Please Wait for the Windows Modules Installer

I do not like to wait; who does?  So, getting a ten-minute delay logging into VM’s with the message “Please Wait for the Windows Modules Installer” was frustrating.  There is a way to speed this up, and that is what this post is about.  In this post and accompanying video, I show you how to bypass this message when creating a custom image, including with Azure Image Builder.

First, let’s consider what is happening.  The message occurs during the first login after deploying a custom image prepared with Sysprep.  The “Please Wait for the Windows Modules Installer” message does not indicate an error; it is scanning the system and installing any required drivers. 

If, however, the image is coming from the same hypervisor it is deployed to, say Hyper-V, for example, there is a way to tell it to use the same system configuration as the source for any VM’s created from the image.  this is done during the Sysprep on the image source bypassing the /Mode:VM switch.

The /Mode:VM switch tells Sysprep that the image is for VM’s on the same hypervisor.  Sysprep sets the image to use the same system settings, bypassing the scan that causes the “Please Wait for the Windows Module Installer.

The /Mode:VM command is passed as a command-line argument.  As you can see by the Sysprep GUI below, there is no option for /Mode:VM in the Sysprep interface.

Sysprep GUI Options
Sysprep.exe

There are a few things to know when using the /Mode:VM switch.  The switch does not work with all other Sysprep options.  Below is the list of options supported with /Mode:VM:

/generalize
/oobe
/reboot
/shutdown
/quit

Also, the /Mode:VM option is only available for Virtual machine images, and the image should only be used on the same hypervisor.  Use the /Mode:VM switch for Hyper-V, VMWare, Azure, AWS or any other hypervisor, but do not use the same image across different hypervisors. 

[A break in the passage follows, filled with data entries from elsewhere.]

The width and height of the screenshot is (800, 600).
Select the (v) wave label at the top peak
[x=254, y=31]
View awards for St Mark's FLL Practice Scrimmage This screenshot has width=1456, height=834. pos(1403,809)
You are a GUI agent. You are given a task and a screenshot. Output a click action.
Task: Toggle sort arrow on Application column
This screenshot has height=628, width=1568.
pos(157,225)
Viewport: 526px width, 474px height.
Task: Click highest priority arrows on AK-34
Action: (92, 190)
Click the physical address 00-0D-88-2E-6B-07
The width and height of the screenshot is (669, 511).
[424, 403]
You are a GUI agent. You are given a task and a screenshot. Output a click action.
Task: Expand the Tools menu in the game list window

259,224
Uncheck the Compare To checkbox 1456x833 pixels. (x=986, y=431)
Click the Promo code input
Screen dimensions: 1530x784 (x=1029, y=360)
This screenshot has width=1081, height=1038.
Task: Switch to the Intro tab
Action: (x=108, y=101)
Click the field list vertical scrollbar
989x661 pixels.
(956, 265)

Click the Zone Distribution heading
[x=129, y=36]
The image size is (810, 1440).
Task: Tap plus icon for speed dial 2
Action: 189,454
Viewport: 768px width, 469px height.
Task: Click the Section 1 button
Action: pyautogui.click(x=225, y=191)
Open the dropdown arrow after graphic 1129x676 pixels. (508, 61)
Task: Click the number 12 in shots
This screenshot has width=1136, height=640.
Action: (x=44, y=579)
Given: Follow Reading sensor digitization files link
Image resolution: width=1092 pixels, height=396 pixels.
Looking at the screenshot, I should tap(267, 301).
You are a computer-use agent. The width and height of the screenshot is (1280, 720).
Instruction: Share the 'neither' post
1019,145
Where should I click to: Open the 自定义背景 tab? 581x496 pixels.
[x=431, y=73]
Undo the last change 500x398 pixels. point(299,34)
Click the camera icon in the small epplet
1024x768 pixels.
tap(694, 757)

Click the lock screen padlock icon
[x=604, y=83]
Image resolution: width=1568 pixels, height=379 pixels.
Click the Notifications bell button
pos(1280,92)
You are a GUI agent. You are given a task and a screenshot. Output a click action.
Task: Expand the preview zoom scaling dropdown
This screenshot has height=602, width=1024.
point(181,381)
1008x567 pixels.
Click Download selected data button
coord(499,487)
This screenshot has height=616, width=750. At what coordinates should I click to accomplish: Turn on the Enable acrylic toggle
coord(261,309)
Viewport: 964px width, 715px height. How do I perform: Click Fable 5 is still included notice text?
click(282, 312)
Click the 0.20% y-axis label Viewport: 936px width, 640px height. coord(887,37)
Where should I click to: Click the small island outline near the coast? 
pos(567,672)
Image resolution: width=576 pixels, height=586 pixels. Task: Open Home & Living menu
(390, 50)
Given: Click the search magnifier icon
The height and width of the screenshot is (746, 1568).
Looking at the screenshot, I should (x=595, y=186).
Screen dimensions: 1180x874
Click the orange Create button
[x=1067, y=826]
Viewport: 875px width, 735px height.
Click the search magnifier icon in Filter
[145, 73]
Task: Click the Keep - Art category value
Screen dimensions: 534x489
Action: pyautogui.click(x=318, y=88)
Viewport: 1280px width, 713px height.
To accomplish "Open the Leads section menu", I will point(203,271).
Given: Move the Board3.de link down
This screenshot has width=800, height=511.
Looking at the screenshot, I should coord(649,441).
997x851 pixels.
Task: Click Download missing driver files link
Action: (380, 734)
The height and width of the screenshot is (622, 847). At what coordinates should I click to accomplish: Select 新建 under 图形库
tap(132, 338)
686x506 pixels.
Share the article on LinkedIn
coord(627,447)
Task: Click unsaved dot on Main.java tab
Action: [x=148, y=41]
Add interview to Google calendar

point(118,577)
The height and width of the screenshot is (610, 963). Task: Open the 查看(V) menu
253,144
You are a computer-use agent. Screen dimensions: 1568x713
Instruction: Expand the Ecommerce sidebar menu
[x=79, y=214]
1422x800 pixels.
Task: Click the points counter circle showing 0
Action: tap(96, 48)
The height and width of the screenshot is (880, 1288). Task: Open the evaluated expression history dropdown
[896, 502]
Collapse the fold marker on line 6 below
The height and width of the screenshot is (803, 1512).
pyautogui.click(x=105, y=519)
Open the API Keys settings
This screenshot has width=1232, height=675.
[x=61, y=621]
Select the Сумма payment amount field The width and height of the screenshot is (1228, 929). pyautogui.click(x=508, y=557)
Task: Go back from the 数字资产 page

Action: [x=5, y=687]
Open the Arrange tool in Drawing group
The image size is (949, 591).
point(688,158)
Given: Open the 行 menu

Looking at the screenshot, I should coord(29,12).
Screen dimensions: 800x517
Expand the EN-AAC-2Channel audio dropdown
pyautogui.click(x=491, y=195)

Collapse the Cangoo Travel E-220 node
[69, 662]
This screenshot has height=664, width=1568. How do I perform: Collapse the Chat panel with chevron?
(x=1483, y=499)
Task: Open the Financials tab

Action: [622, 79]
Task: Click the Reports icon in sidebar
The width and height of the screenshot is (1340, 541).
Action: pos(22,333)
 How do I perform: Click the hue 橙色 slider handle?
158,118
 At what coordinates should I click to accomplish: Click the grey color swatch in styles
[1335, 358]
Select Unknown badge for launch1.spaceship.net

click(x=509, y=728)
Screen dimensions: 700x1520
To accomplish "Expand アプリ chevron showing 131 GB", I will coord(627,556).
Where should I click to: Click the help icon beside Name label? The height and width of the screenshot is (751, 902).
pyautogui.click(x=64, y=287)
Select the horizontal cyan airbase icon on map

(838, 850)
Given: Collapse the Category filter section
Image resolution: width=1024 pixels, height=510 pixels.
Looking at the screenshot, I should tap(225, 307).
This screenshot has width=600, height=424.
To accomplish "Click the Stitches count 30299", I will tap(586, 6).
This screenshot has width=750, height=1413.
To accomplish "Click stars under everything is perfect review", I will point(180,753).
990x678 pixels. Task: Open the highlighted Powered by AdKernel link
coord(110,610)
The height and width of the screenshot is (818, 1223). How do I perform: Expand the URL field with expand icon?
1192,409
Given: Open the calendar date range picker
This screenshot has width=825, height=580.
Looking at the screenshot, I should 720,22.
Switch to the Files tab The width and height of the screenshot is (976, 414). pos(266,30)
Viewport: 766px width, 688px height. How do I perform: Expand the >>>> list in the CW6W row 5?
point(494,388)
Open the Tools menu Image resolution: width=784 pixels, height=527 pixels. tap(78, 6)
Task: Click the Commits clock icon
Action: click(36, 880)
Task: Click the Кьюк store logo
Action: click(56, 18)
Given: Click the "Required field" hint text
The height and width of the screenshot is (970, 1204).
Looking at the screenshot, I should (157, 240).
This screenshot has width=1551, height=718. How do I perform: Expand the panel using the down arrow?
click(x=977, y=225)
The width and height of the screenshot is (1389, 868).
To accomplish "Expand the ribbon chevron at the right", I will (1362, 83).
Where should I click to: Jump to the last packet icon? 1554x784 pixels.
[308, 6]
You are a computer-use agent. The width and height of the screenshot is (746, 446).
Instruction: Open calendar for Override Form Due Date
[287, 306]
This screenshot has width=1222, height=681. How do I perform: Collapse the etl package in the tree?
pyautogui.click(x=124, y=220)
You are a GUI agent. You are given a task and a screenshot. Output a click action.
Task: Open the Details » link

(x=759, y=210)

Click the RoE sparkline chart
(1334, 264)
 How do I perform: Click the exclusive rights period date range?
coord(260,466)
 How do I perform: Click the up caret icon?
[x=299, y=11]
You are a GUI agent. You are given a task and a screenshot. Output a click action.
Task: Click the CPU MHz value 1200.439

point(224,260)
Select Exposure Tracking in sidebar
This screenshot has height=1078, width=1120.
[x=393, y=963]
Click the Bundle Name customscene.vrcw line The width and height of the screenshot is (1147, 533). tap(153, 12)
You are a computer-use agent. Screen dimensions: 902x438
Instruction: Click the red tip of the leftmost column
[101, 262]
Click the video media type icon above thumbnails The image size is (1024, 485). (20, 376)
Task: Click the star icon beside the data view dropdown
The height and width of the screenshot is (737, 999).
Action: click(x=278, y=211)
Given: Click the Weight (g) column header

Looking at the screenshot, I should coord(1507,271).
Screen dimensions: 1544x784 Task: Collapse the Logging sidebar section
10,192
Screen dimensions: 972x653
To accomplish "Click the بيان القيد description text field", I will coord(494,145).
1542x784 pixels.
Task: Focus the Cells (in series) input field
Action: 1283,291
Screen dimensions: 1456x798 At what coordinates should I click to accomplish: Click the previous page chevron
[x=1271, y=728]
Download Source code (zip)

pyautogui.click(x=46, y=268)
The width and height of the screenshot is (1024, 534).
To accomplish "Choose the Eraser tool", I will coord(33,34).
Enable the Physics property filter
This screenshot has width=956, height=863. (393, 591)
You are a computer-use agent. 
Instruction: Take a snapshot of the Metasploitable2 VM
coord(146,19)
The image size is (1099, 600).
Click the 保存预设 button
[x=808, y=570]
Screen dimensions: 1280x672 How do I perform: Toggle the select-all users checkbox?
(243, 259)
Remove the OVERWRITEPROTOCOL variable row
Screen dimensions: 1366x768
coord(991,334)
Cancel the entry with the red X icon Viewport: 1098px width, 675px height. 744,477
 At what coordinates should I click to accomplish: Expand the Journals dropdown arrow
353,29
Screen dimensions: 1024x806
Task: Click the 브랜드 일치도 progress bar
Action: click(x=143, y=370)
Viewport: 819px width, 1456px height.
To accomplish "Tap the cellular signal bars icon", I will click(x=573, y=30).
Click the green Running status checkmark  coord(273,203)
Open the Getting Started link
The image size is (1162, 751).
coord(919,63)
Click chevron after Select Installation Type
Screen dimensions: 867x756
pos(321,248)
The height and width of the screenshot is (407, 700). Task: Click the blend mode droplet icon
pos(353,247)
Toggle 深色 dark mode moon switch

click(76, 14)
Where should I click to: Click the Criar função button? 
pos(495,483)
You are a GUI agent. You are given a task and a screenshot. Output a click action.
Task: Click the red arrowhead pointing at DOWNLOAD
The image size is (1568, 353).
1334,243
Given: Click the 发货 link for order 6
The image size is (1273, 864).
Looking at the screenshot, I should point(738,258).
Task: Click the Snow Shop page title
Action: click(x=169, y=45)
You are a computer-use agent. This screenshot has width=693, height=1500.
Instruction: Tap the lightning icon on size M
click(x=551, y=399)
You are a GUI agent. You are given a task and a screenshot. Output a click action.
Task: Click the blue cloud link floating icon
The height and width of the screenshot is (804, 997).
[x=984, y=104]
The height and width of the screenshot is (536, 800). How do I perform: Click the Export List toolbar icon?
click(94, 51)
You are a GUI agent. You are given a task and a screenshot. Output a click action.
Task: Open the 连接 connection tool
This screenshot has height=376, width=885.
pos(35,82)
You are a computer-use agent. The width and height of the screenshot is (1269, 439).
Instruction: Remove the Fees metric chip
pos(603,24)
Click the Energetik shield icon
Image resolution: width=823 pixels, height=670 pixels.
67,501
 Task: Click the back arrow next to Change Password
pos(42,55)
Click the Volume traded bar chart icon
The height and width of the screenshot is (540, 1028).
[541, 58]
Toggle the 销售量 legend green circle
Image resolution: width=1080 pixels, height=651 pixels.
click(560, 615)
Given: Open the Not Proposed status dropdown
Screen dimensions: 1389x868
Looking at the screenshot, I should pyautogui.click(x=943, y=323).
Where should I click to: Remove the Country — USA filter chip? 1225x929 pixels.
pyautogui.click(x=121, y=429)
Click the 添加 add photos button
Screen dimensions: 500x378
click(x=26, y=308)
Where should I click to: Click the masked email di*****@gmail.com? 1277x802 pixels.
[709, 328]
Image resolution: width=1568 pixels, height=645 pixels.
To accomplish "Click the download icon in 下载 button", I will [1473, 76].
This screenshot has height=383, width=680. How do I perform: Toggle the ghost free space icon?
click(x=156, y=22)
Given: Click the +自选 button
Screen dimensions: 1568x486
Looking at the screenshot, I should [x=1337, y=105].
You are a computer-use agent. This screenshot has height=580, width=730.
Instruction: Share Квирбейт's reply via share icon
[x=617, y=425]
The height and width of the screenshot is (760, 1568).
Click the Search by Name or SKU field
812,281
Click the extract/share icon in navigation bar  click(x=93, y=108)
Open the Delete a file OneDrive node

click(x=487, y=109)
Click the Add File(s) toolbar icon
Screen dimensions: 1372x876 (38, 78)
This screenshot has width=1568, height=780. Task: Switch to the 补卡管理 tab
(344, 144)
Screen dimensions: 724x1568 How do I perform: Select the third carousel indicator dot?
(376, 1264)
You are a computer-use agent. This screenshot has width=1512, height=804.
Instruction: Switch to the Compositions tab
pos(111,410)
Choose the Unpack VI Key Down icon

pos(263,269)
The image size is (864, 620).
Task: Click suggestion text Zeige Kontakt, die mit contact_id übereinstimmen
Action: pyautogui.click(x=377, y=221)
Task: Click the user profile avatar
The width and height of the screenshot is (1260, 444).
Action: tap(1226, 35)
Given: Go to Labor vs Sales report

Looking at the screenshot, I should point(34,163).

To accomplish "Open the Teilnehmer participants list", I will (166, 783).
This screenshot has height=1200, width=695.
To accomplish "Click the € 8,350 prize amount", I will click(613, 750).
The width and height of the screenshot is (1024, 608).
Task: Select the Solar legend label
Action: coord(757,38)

To run the command interactively to generalize and shut down a computer to prepare it for an image, run the command below:

%WINDIR%\system32\sysprep\sysprep.exe /generalize /shutdown /oobe /mode:vm 

Azure Image Builder

If using Azure Image Builder, the process is a little different.  Image Builder uses a script called DeprovisioningScript.ps1, located at the root of the C:\ drive that runs the Sysprep command during the image build process.

For more information on Azure Image Builder, check out my video series located here.

The Sysprep command used for the image build includes the /oobe /generalize /quiet and /quit options.

To use the /Mode:VM option, that file is updated during the build process to change the Sysprep command to use /oobe /generalize /mode:vm and /quit.  Notice that /quiet is not included because that option is not available when using the /Mode:VM option.  Also, the /Shutdown command is not used.  Image Builder will take care of the shutdown process.

Now, the question becomes how to update this file to include the new Sysprep options.  It is possible to create an updated DeprovisoningScript.ps1 file, download the file to the build VM with other install media, and then copy it to the C:\ drive, overwriting the existing file.  Or you could use a script file to replace that line of text in the file with the updated command. 

For this example,  I add a PowerShell customizer in the deployment template.  The code runs an inline command to replace the existing Sysprep.exe options with new options.  The chuck of JSON code used to update the file is below.  Insert this in the customizer section to edit the Sysprep command with the new options.

{
 "type": "PowerShell",
 "runElevated": true,
 "name": "DeprovisioningScript",
 "inline": [
   "((Get-Content -path C:\DeprovisioningScript.ps1 -Raw) -replace 'Sysprep.exe /oobe /generalize /quiet /quit','Sysprep.exe /oobe /generalize /quit /mode:vm' ) | Set-Content -Path C:\DeprovisioningScript.ps1"
  ]
 },

I hope that helps speed up the process of deploying VM’s with custom images!